With our primarily digitally inexperienced user base in mind, the app has been thoughtfully designed for maximum engagement. Larger typography ensures easy content discovery, whilst spacious button areas minimise misclicks. The app's vibrant mix of pastel colours and bold shapes that are both aesthetically pleasing and easily distinguishable, appeals to both younger and older generations, creating an inclusive and visually appealing experience that promotes accessibility for all users. The purple represents luxurious experience while the green represents finances (literally called the colour of the money). The logo is inspired by the percentage symbol which appears very often in the balancing and profiting calculations. The branding also incorporates a subtle square-grid pattern on pastel green that is usually seen in balance or register books, with a playful mix of the brand shapes.
I removed the product features from onboarding flow and let the user select options that were more important for them such as local language and the option to sync their contacts with the app. The flow has been made simpler to both new and returning users as new users will get to choose the walkthrough process and the returning users will be able to sign in without the walkthrough. The local languages can be fetched and personalised based on the IP address. Users were not forced to sign up for a new account as the option was tucked in the profile menu for later use and users were allowed to use the app right away locally, which increased conversion.
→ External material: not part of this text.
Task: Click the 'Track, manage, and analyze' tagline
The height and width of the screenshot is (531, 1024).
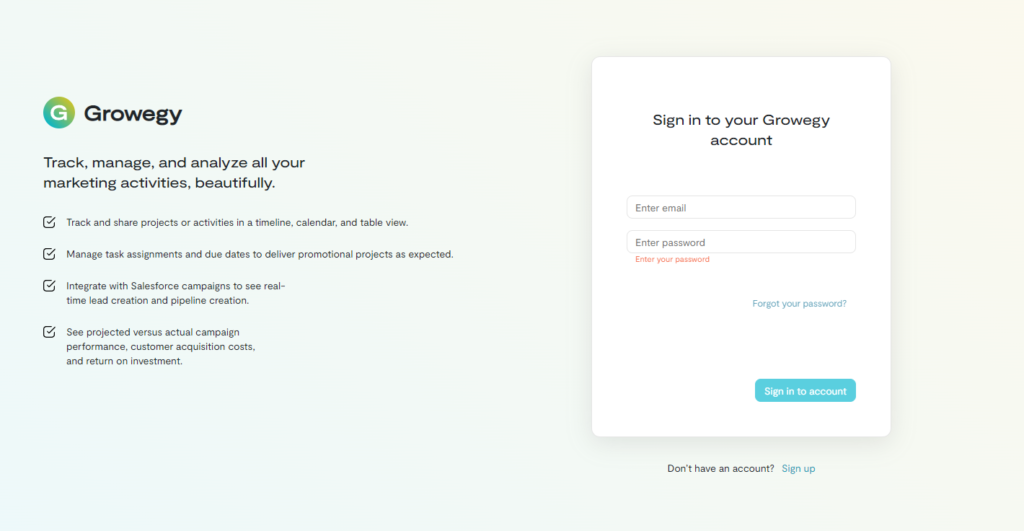Action: (x=174, y=172)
For logging transactions, I placed two clearly labeled buttons on the home page as confirmed from my previous A/B test. I also removed the blank graph from the home page as it confused the users. I improved the expense logging flow to some extent by letting the user take a photo of their receipts by default. For income logging, the manual process had to be implemented as default as many of the users did not have a point-of-sale machine to connect or did not add their bank account to pull the incoming cash flow data.
I reimagined the entire filtering by showing all the transactions on one screen which the user could scroll through. I also implemented a dedicated filter button which provides user-friendly and yet granular filtering options.
I provided a separate page in the app where all the contacts can be segregated by either Vendor or by Customer category. From there the user can view details of the vendors and customers, view payment histories and send invoices (to customers) or payments (to vendors).
I ran the new prototypes again and observed a significant improvement in user performance. The latest results reveal an impressive increase in direct success rates across all tasks, with 85% for onboarding, 70% for transaction logging, and a remarkable 90% for locating a given month's transaction. Moreover, it is equally exciting to note that no participants abandoned the tasks, indicating a higher level of engagement and satisfaction. These positive outcomes affirm the effectiveness of the refined prototypes and validate my efforts in creating a user-friendly experience that successfully addresses user needs.
Incorporating these valuable insights and lessons learned, we are poised to deliver a user-centered product that delights users, meets their needs, and provides a seamless and engaging experience. Together, let's create something truly exceptional!